--- START ---

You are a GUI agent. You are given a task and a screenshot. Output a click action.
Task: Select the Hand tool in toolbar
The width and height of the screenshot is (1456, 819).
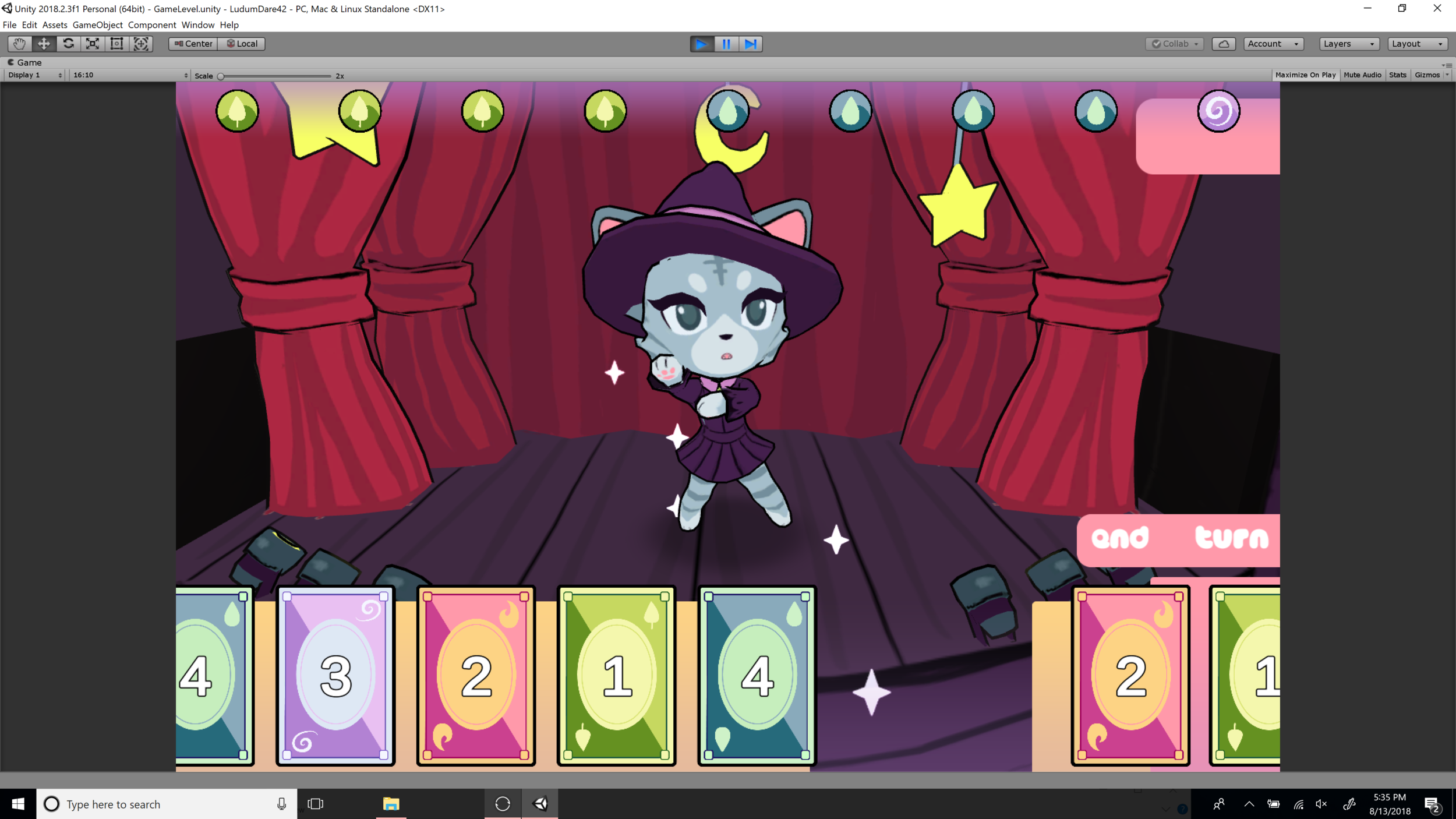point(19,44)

--- END ---
--- START ---

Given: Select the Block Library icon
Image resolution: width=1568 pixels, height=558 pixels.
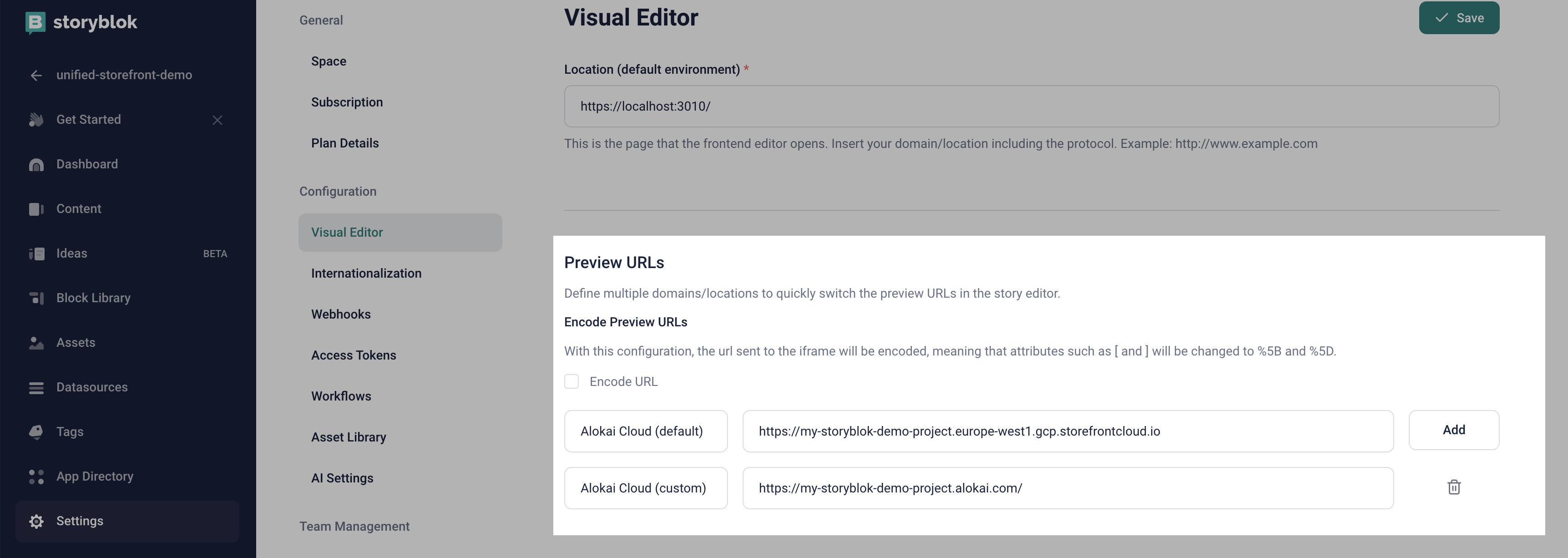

--- END ---
--- START ---

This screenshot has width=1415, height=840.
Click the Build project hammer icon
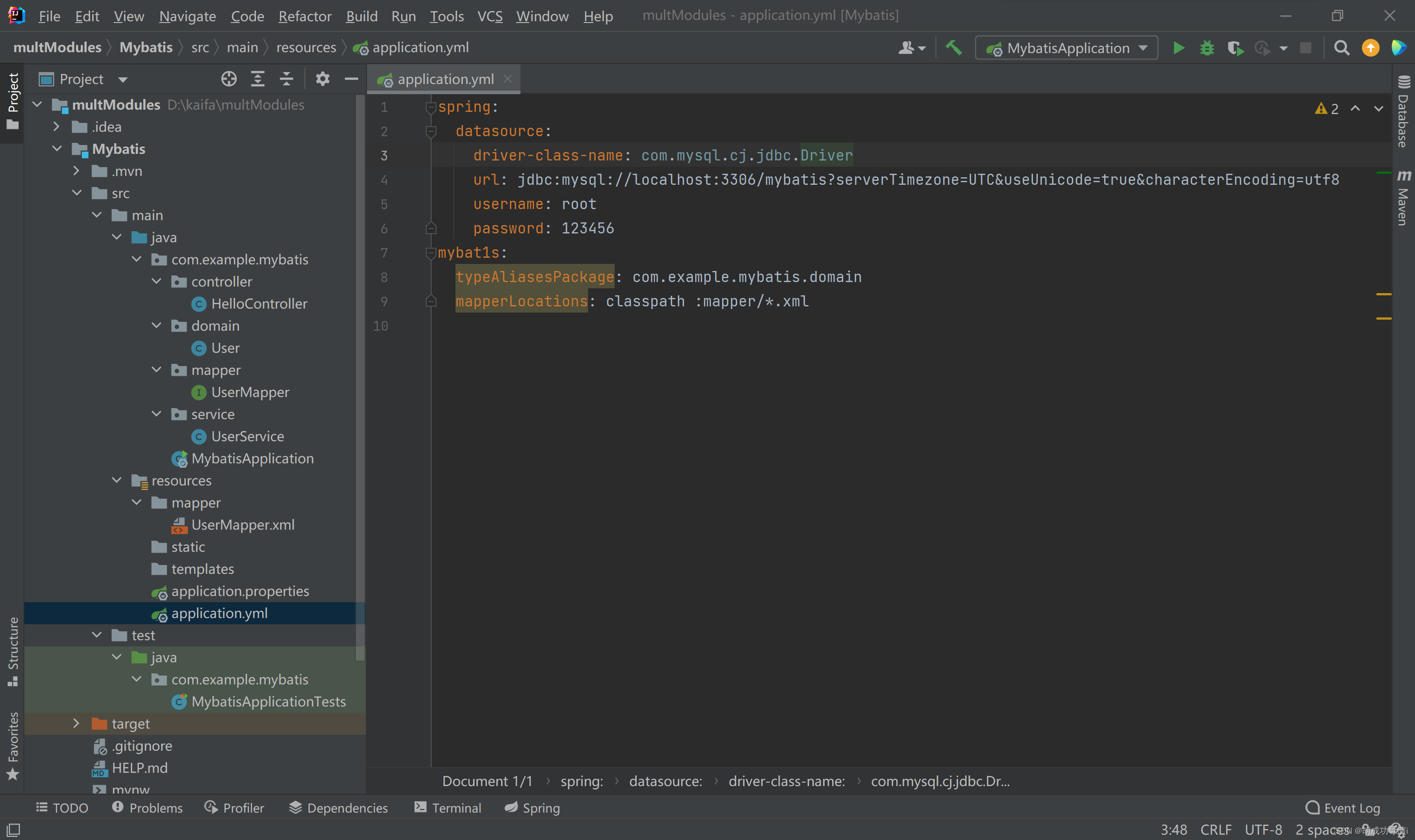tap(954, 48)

--- END ---

• _Exercise aim_
Among the lines of the listing above, tally the ones holding the string "Select" and give that count alone.

• _Answer below_
2